2

I am trying to extract using Puppeteer the title of this page: https://www.nordstrom.com/s/zella-high-waist-studio-pocket-7-8-leggings/5460106

I have the below code,

          (async () => {
            const browser = await puppet.launch({ headless: true });
            const page = await browser.newPage();
            await page.goto(req.params[0]); //this is the url
            title = await page.evaluate(() => {
              Array.from(document.querySelectorAll("meta")).filter(function (
                el
              ) {
                return (
                  (el.attributes.name !== null &&
                    el.attributes.name !== undefined &&
                    el.attributes.name.value.endsWith("title")) ||
                  (el.attributes.property !== null &&
                    el.attributes.property !== undefined &&
                    el.attributes.property.value.endsWith("title"))
                );
              })[0].attributes.content.value ||
                document.querySelector("title").innerText;
            });

which I have tested using the browser console and even using the { headless: false } option of Puppeteer. It works as expected in the browser, but when I actually run it with node it gives me the following error.

10:54:21 AM web.1 |  (node:10288) UnhandledPromiseRejectionWarning: Error: Evaluation failed: TypeError: Cannot read property 'attributes' of undefined
10:54:21 AM web.1 |      at __puppeteer_evaluation_script__:14:20

So, when I run the same Array.from ...querySelectorAll("meta")... query in the browser I get the expected string:

"Zella High Waist Studio Pocket 7/8 Leggings | Nordstrom"

I'm starting to think I'm doing something wrong with the async promises, as that is the part that is different. Can anyone point me in the right direction?
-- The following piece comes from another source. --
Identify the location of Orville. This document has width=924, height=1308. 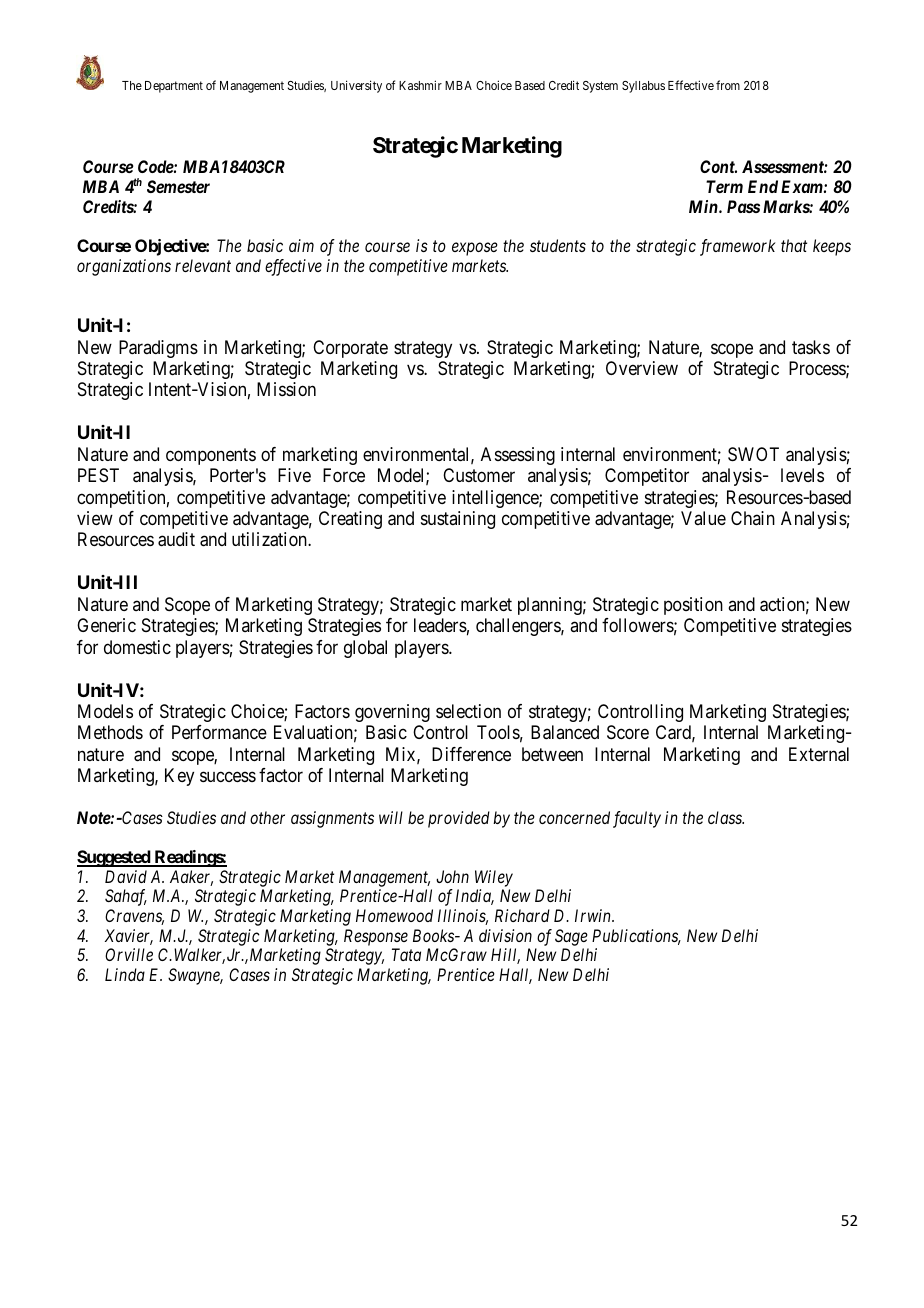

EDIT: As suggested, I tested using document.title, which should be there, but it also returned null. See code and log below:

          console.log(
            "testing the return",
            (async () => {
              const browser = await puppet.launch({ headless: true });
              const page = await browser.newPage();
              await page.goto(req.params[0]); //this is the url
              try {
                title = await page.evaluate(() => {
                  const title = document.title;
                  const isTitleThere = title == null ? false : true;
                  //recently read that this checks for undefined as well as null but not an
                  //undeclared var
                  return {
                    title: title,
                    titleTitle: title.title,
                    isTitleThere: isTitleThere,
                  };
                });
              } catch (error) {
                console.log(error, "There was an error");
              }
11:54:11 AM web.1 |  testing the return Promise { <pending> }
11:54:13 AM web.1 |  { title: '', isTitleThere: true }

Does this have to do with single-page application bs? I thought puppeteer handled that because it loads everything first.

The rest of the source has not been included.